AIM OF THE EXERCISE >> Take the records below and extract, word for word, the lines from the one containing "Task: Switch to 平面 plan view" through the final line, inclusive. Omit pictures.

[Opening RECORDED DATA section]

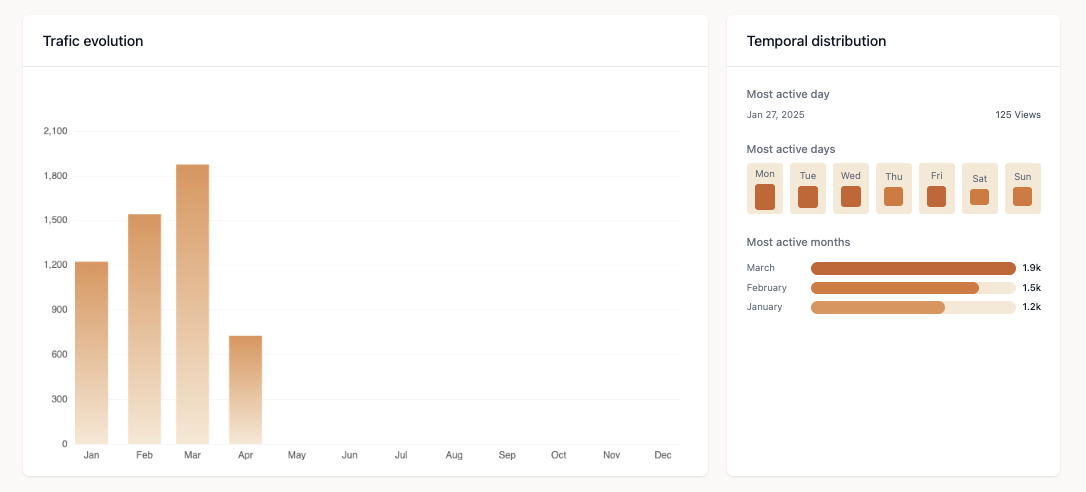This screenshot has height=492, width=1086.
Task: Select the March bar in the chart
Action: [x=192, y=304]
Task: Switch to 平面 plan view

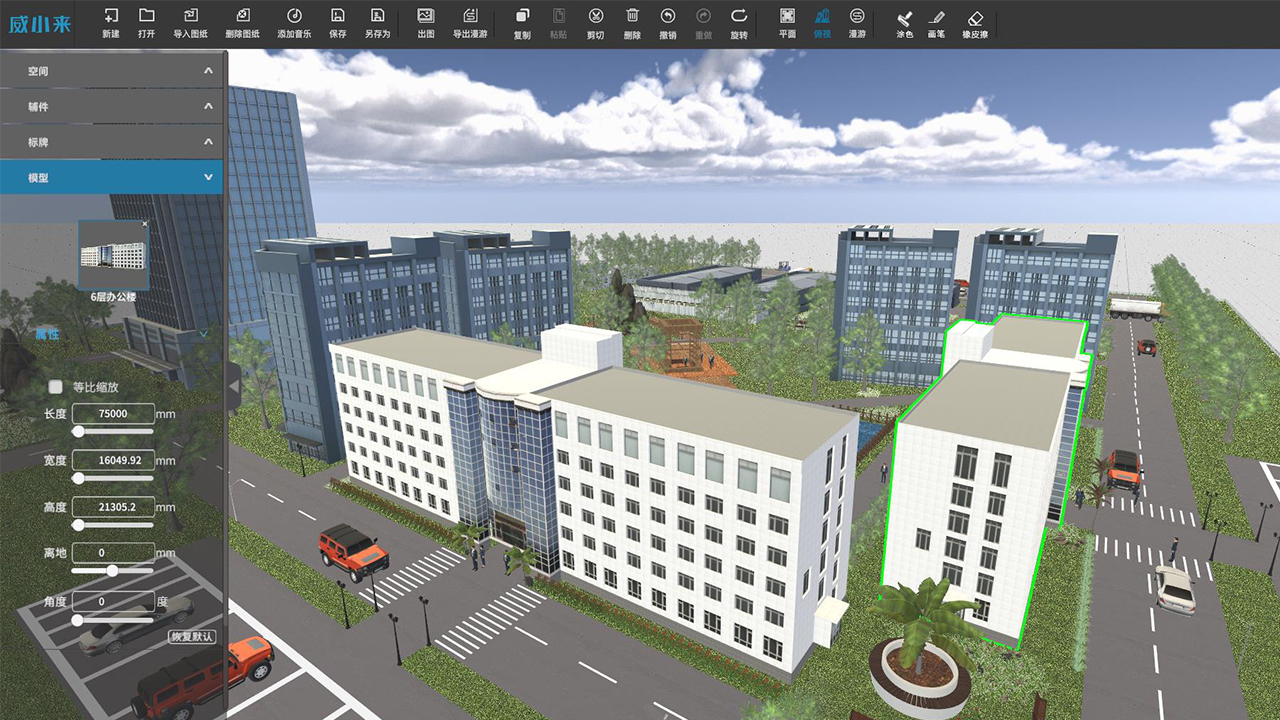Action: [787, 23]

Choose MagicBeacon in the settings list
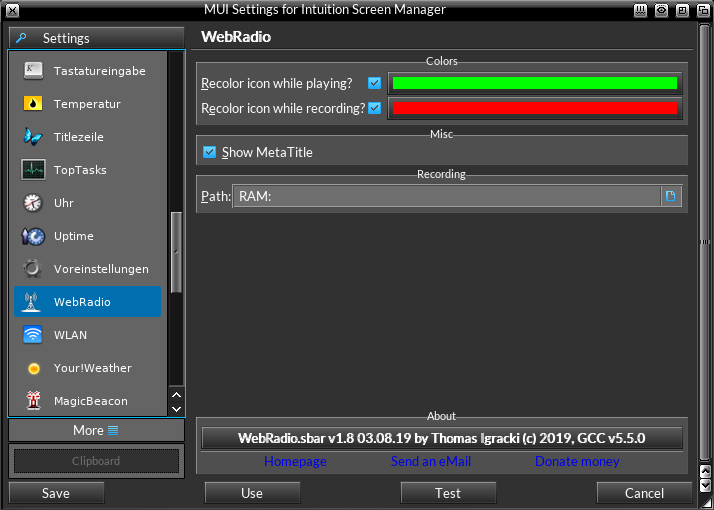tap(90, 401)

[Closing RECORDED DATA section]

RESPONSE TO THE EXERCISE >>
Task: Switch to 平面 plan view

Action: [787, 23]

Choose MagicBeacon in the settings list
tap(90, 401)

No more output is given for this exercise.